O SR. PRESIDENTE (Alvaro Dias. PSDB - PR) - V. Exª será atendido na forma do Regimento.

Com a palavra, pela ordem de inscrição, o Senador Mozarildo Cavalcanti.

S. Exª dispõe de 15 minutos para seu pronunciamento. Depois será a vez do Senador Mão Santa, do Piauí.

O SR. MOZARILDO CAVALCANTI (PTB - RR. Pronuncia o seguinte discurso. Sem revisão do orador.) - Sr. Presidente, Srªs e Srs. Senadores, a grande imprensa nacional e até mundial se ocupou, nos últimos dias, da greve de fome que um bispo lá do Nordeste fez para impedir o início das obras da transposição do rio São Francisco, exigindo, segundo ele, maior debate e que o Presidente desse garantias de que todos os aspectos seriam analisados.

Quero aqui fazer o registro desse fato para que faça parte integrante desse meu pronunciamento, porque é realmente um fato inusitado. Após anos de discussão sobre a matéria, envolvendo os Ministérios específicos, inclusive Meio Ambiente e Integração Nacional, após o Presidente ter anunciado, após, enfim, todo o trâmite da matéria, um bispo resolve fazer o protesto - não quero entrar no mérito da validade desse protesto, porque acho que todo mundo tem o direito de protestar.

No jornal O Globo de hoje, há uma charge, cujo título é justamente “O padre e a pizza”, em que o Presidente da Câmara, Aldo Rebelo, se aproxima com uma pizza na mão, e o bispo pergunta: “Por que demoraram tanto?”

A matéria mereceu a atenção da colunista Tereza Cruvinel em sua coluna Panorama Político.

            Vou só ler o resumo introdutório que ela sempre faz:

Hora das razões

A continuação do diálogo sobre o projeto do Rio São Francisco foi uma das condições aceitas pelo Governo para que Dom Luiz Cappio encerrasse sua greve de fome. Tal diálogo não deve ser bilateral, mas entre a sociedade e o governo. Os meios de comunicação trataram superficialmente do assunto, o Congresso também” - vejam só: os meios de comunicação e o Congresso trataram superficialmente do assunto e agora o bispo aprofundou. “A greve do bispo e a abertura do governo criaram uma nova chance”.

Vem a matéria seguinte no jornal O Globo:

Acordo encerra a greve de fome do bispo.

DADOS FORNECIDOS
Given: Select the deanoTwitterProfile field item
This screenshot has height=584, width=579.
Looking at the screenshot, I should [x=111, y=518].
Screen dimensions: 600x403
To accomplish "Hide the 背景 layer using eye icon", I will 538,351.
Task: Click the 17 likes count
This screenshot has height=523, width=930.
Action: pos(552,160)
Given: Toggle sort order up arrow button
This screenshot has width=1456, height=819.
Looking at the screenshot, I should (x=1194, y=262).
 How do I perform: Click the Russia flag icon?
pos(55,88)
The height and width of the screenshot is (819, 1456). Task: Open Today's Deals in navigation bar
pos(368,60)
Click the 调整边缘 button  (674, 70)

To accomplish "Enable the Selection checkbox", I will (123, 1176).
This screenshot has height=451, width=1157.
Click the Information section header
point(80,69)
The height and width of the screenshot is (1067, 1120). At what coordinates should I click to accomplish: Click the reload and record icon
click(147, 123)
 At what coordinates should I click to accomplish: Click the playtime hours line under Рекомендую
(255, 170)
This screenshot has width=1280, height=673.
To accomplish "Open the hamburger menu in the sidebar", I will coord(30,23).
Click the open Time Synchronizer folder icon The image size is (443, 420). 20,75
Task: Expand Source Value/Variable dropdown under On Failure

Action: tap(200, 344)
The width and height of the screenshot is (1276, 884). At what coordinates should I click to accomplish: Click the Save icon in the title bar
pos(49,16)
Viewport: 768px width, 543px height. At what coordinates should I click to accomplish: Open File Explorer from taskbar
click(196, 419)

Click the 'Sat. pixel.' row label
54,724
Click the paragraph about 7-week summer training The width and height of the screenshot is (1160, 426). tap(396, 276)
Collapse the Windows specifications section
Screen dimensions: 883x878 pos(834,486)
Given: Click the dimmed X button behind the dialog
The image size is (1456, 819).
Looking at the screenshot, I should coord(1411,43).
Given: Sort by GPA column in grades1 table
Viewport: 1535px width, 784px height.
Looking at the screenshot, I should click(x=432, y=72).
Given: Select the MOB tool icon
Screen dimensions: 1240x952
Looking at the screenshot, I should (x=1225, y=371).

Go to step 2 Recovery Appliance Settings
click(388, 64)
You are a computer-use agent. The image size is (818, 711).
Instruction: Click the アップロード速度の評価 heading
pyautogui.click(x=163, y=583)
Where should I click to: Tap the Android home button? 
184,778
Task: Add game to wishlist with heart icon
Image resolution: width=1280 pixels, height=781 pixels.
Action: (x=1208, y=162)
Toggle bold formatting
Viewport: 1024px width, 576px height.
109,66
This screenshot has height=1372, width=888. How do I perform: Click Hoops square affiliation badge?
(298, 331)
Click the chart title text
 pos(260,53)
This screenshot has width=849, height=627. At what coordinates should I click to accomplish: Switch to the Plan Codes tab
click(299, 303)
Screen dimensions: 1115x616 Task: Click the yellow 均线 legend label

O QUE FAZER
Transcreva a parte do trecho que vai de "Com a palavra, pela" até "Santa, do Piauí.", incluindo essas palavras. As linhas constituem um material separado do trecho.

RESPOSTA DA TAREFA
Com a palavra, pela ordem de inscrição, o Senador Mozarildo Cavalcanti.

S. Exª dispõe de 15 minutos para seu pronunciamento. Depois será a vez do Senador Mão Santa, do Piauí.